- Dir.: Andrei Khrzhanovsky
- 1968
- 20 min.
Todo el rato tiene una estética muy estimulante. Me gusta ese arte tan evocador de las vanguardias. Esa especie de arte deshumanizado en este caso utilizado para un mensaje tan espiritualista y humano. Esa ruta que lleva a los cielos desde donde desciende el divino instrumento recuerda a cómo se retorcía la perspectiva en “El gabinete del Doctor Caligari (1920)”. Me gusta todo. Me encanta el hombre burócrata que gracias al dinero hace y deshace a su antojo. Me encanta incluso que una cinta de discurso tan anticapitalista, en el sentido de aversión al dinero, fuera prohibida en la URSS.
Tampoco es de extrañar, ya que principalmente la película se dirige contra la censura. El censor es, sin duda, la figura más potente. Es el elemento con la animación más escueta, de estar más hierático y que acumula una expresividad mayúscula. Me encanta cómo se muestra el soborno generalizado con esas simetrías radiales de las monedas surgiendo de su mano. La animación nunca adquirirá total fluidez, pero cuando se trata de mostrar a este hombre se muestra particularmente entrecortada. Esto, por supuesto, lo asemeja a esa idea de hombre máquina.
Me gusta que nunca hable: emite sonidos breves, abstractos y mecánicos. Hay una imagen que se repite dos veces de este hombre: aquella en la que censura el arte rompiendo la armónica de cristal bajo sus pies. Tras ver los añicos en el suelo la cámara sube en un paneo vertical. Donde termina el torso del hombre vemos dos círculos concéntricos, no tiene cara. Esta imagen se resolverá cuando la animación avance al siguiente fotograma: estamos mirando el bombín desde arriba y él está con la cabeza agachada.
El momento en el que el mundo se deja sumir en la avaricia tras haberse eliminando todo lo bello vemos un desfile de monstruitos que casi nos recuerda al infierno de El Bosco. Esta parte además está montada muy sinfónicamente. La música acompaña de maravilla; se vuelve marcial cuando vemos esas patas del monstruo peludo amarillo que hace temblar el suelo. No deja de ser curioso que el símbolo de la unión de la sociedad sea la maquinaria compleja de un reloj. Lo digo porque las vanguardias que tradicionalmente han venerado las máquinas y las ruedas dentadas han sido de tendencia deshumanizante.

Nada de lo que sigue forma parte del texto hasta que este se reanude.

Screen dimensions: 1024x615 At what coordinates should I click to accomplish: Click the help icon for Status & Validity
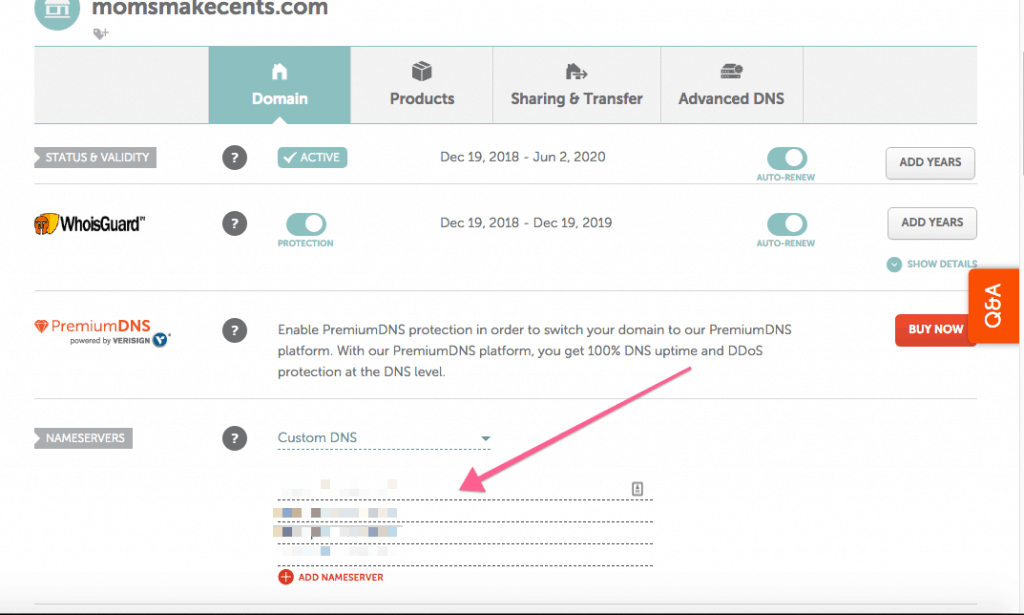[234, 158]
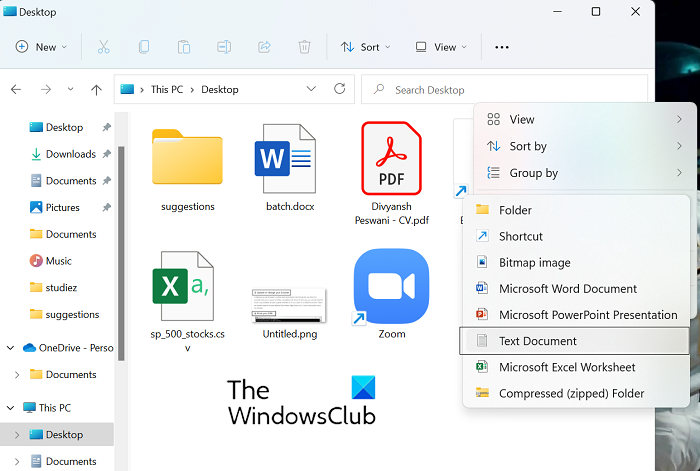700x471 pixels.
Task: Choose Microsoft Excel Worksheet menu entry
Action: (x=566, y=367)
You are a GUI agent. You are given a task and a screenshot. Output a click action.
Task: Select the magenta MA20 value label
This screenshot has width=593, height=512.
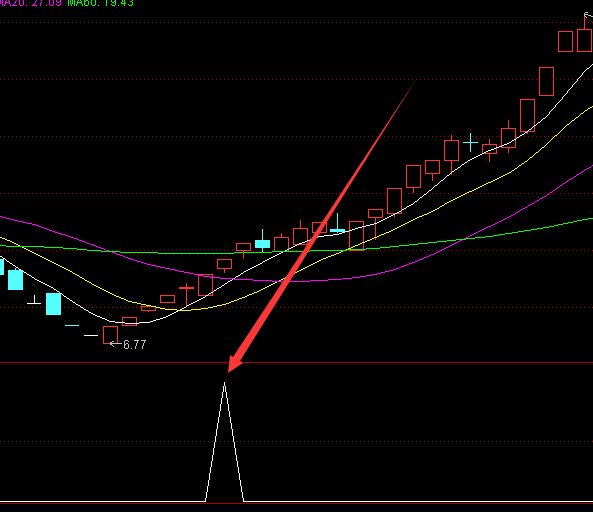[31, 3]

Durante este pasaje de la codicia la mujer propia se utiliza para sujetar todas las cosas que un hombre ha ido acumulando en su casa. Vemos a este hombre violentar la intimidad de su vecino para observar todo el dinero que posee. Un hombre diminuto de nariz sospechosamente judaizante. Aquí tenemos otra de las imágenes para el recuerdo de la película: cómo se le ponen los ojos ávidos y sucesivamente van apareciendo más copias de sus ojos a la vez que su figura se acerca al centro del cuadro.
Resulta curioso cómo la llegada del arte y de la belleza convierte todas las vestimentas de las figuras humanas en típicas de una nobleza que casi nos recuerda a esa primera animación de “¡Pobre Pierrot! (1894)”. Esas piernas enfundadas en mallas y en posiciones de balet. Cuando todas las personas se eleven en esa especie de torbellino veremos cómo ondean las capas de una nobleza casi elitista que nos extraña en una obra con un mensaje tan humanista.